C.S. Parlez-nous de Jean Rochefort éleveur…

J.R. J’ai été absolument passionné par l’élevage, et là aussi, je fonctionnais complètement à l’instinct.

Un jour, j’étais avec ma jument de concours, Téfine, une jument vendéenne qui avait un peu de sang cob normand, et d’excellents aplombs. Un homme (manifestement un éleveur pur et dur) est passé à côté de moi et a laissé tomber : « quand on a une jument qui a un dos comme ça, on devrait la faire pouliner ».

J’ai obéi ! J’ai cherché un étalon, et j’ai voulu Laudanum, comme ça, par coup de coeur ; je n’étais pas compétent, mais j’adorais ce cheval.

J’ai fini par le trouver, boiteux, au fond d’une cabane. La saillie (en monte naturelle bien sûr…à l’époque il n’y avait que cela) a eu lieu sous l’ironie des personnes présentes. C’était la première, ou peut-être la deuxième saillie de Laudanum.

Il a ainsi été le père de Nashville, (je donne toujours des noms de films à mes poulains) qui a fait une carrière magnifique sous la selle de Jean-Maurice Bonneau.

Laudanum a eu ensuite la carrière de reproducteur que l’on sait, et une des filles de Nashville a été l’an dernier en tête des gains des chevaux de 6 ans, alors qu’elle ne toise que 1,53 m !. (…)

C.S. Toujours à propos de votre passion d’éleveur, vous avez été à l’origine de la première transplantation d’embryons chez la jument ?

J.R. Oui, c’est une chose dont je suis très heureux, qui a été très importante pour moi : cette première transplantation effectuée par le Dr Palmer a été faite sur une de mes juments…

C’est terrible.

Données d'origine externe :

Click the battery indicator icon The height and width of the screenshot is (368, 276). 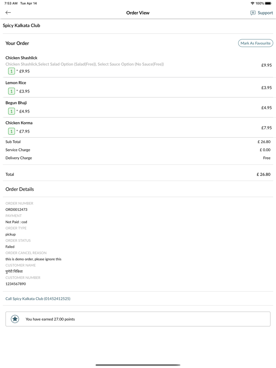click(x=269, y=3)
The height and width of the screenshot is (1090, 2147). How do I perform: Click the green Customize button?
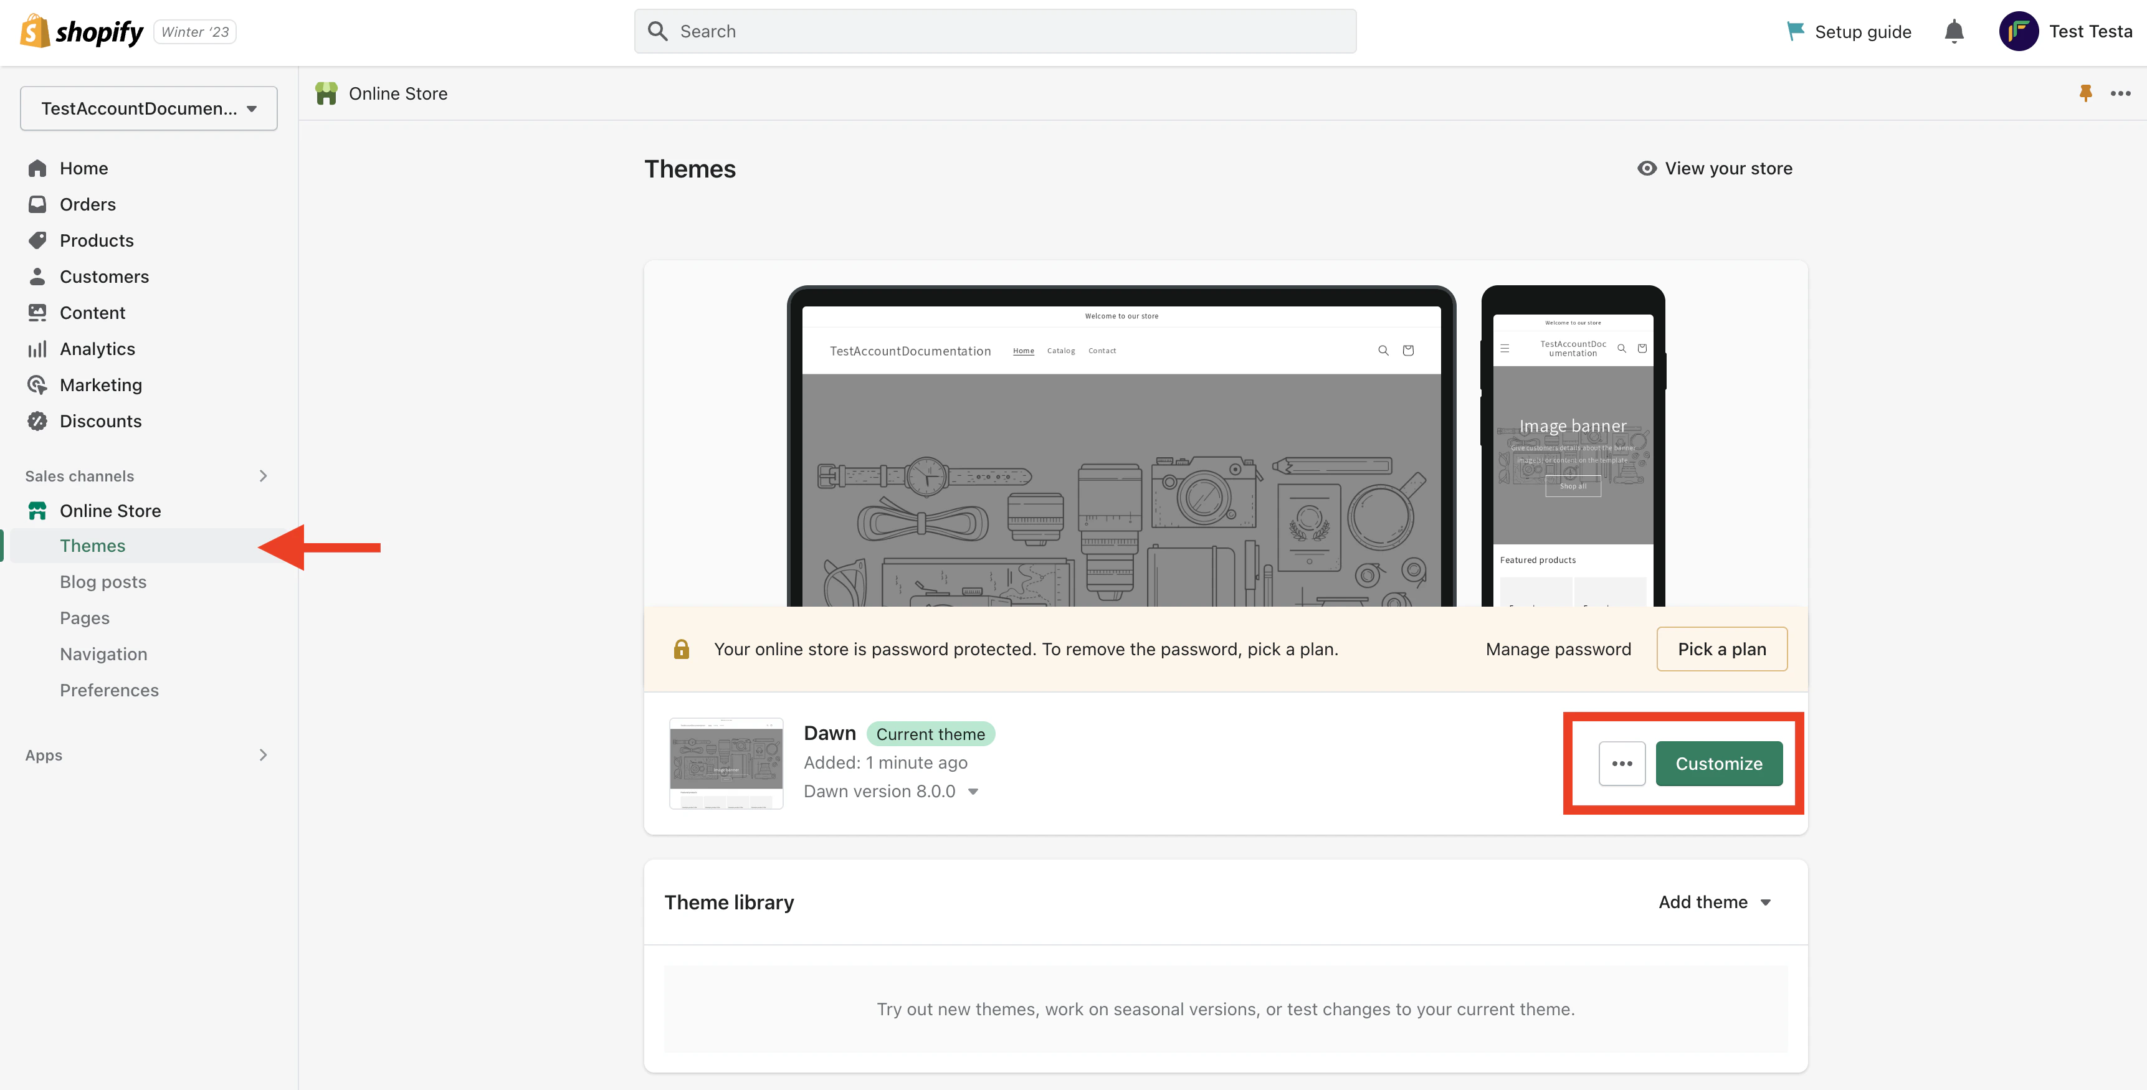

Cette histoire de transplantation correspond au principe des mères porteuses ; elle vise à permettre à la jument de pouvoir continuer à avoir une carrière dans les courses, tout en permettant la reproduction de manière technologique…

C’est naturellement odieux et il est inacceptable de mettre en avant Jean Rochefort en affirmant qu’il a un rapport positif aux animaux. Il a joué un rôle essentiel dans les rouages de l’exploitation animale des chevaux.

Il a d’ailleurs même été décoré pour cela, comme montre ses propos rapportés par Gala :

« J’ai décro­ché le Mérite Agri­cole pour avoir été à l’ori­gine de la première trans­plan­ta­tion d’em­bryons chez la jument. Je veux qu’on l’ins­crive sur ma tombe. J’ai le cabo­ti­nage post-mortem ! »

Il a, par ailleurs, été le commentateur des courses équestres à la télévisiondes épreuves équestres aux JO de 2004 et 2008.

Quand on voit cela, on se dit que L214 est d’un opportunisme assez viscéral, à ce degré.

Notons par ailleurs qu’une photo tirée de l’interview de Cheval Savoir a pu par ailleurs être utilisée sur internet ici ou là.

Le commentaire de « Cheval Savoir » n’a naturellement aucune valeur à nos yeux. Mais cela suffit à certains pour faire de cette photo un témoignage d’opinion engagée.

En réalité, la photographie illustre le passage suivant :

C.S. Vous êtes engagé dans la défense des chevaux maltraités…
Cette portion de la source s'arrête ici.